Young’s abilities showed themselves early. Born in 1773 into a strict Quaker family, he learnt to read at the age of two. By five he had got through Robinson Crusoe and Gulliver’s Travels and decided he didn’t care for English fiction. Although he trained as a doctor, the rest of his life was chiefly devoted to science, or “natural philosophy”, as it was then known. He was born at an auspicious time; a child of the enlightenment growing up in the age of the Romanticism, he lived in a world where the boundaries between disciplines had yet to harden, and where Humphry Davy, his fellow lecturer at the Royal Institution, could publish in the same magazine as Keats. Whole new areas of knowledge were opening up, and with Napoleon’s invasion of Egypt in 1798 and the discovery of the Rosetta stone came the possibility of deciphering the language of the pharaohs. Young was keen to have a go and his efforts made him the first person to read demotic script since the fall of the Roman Empire.
Even by the standards of that remarkable time, however, “Phenomenon Young” as he was known, not entirely kindly, at Cambridge, extended himself in more directions than was thought proper. Andrew Robinson’s admiration for his subject is profound but judicious. He is careful in the claims he makes and points out that however seductive the myth of the lone genius, the reality of scholarship is more complex and collaborative. He is frank, too, about the points where Young’s multiple interests proved distracting and he failed to follow through his insights. He often published anonymously and his explanations of his theories were frequently laconic to the point of obscurity. Despite which, he could hardly be said to be his own worst enemy as long as Henry Brougham and Jean-François Champollion were alive. Brougham, the brilliant Whig politician, lawyer and amateur physicist, attacked Young’s theories about light waves in a series of articles in the Edinburgh Review that were so damning that Young’s publisher withdrew his contract. In Brougham, Young faced the envy of the amateur who had his own, quite mistaken ideas, while in Champollion, who went on to become the founder of modern Egyptology, Young met the ire of the specialist. Champollion made use of Young’s researches while consistently trying to write him out of the early history of the decoding of hieroglyphics.
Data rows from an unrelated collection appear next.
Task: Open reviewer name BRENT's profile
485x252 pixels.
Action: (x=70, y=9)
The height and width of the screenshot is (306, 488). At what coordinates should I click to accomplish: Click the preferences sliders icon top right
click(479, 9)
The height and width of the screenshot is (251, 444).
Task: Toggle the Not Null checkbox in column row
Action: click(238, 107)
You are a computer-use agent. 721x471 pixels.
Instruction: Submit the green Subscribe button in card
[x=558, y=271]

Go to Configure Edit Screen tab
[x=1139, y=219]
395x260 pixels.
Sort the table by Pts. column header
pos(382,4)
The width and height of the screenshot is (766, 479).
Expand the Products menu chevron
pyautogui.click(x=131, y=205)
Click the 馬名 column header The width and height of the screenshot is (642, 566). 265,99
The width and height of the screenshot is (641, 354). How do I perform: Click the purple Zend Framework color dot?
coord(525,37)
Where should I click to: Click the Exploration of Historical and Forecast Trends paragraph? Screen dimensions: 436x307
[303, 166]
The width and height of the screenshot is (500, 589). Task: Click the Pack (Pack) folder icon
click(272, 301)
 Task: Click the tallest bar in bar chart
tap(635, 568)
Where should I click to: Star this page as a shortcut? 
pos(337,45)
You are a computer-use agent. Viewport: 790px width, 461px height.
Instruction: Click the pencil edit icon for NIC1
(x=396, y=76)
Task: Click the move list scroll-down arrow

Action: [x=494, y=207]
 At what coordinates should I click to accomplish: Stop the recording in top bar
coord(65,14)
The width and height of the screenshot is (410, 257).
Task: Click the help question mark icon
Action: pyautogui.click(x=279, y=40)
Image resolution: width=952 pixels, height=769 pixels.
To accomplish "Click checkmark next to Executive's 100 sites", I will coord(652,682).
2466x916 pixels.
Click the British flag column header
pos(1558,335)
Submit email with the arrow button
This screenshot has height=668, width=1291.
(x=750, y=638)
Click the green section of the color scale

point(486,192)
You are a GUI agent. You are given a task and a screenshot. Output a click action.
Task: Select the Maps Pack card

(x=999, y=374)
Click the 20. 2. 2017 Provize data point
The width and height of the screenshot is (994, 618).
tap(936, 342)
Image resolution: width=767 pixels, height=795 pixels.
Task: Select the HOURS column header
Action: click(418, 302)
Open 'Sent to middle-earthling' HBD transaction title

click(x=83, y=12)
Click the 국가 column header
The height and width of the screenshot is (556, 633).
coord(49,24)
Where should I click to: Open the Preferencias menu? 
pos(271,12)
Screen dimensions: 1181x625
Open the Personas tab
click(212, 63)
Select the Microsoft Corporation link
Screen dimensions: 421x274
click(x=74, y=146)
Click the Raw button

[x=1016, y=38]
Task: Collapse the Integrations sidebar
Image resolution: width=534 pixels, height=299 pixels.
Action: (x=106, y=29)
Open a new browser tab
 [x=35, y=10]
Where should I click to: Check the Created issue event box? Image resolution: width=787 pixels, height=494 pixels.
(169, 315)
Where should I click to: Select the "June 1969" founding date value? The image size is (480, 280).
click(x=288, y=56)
Robinson’s is primarily an intellectual biography, with chapters devoted to the various facets of his subject’s career. The descriptions of Young’s — horribly hazardous — experiments on his own eyes are not for the squeamish, and the explanations of colour and light theories will challenge those who never got to A-level physics. Even Robinson admits defeat when it comes to Young’s innovatory theory about tides, announcing that this is “a difficult subject, even for specialists, and we shall not venture into it”, which is, on the whole, a relief.
From this perspective, Young’s personality emerges obliquely, but disarmingly. Although he abandoned the Quaker tradition, he remained somewhat severe. He was “not easily seduced into enthusiasm” as his first biographer put it with perhaps considerable understatement, and he took his pleasures seriously. As a student in Edinburgh, he was found by a friend with a ruler and compasses working out an improved version of the minuet. Yet the assertion by one of the Cambridge dons, who had found the young polymath irksome, that he “never could make a joke or understand one”, is manifestly untrue. Young’s letters to his sister-in-law and his lifelong friend Hudson Gurney are imbued with a wry if sometimes tetchy humour. His relationship with his much younger wife was remarkably happy and his autobiography contains some poignant insights, not least, reflecting on his life’s work, the thought that intellectually he had been “born old and died young”. This was to be literally the case, too, for he died unexpectedly at the age of 56 and was soon largely forgotten. His reputation has since been secured among scientists, but Robinson’s engaging biography will bring him to the wider public he deserves.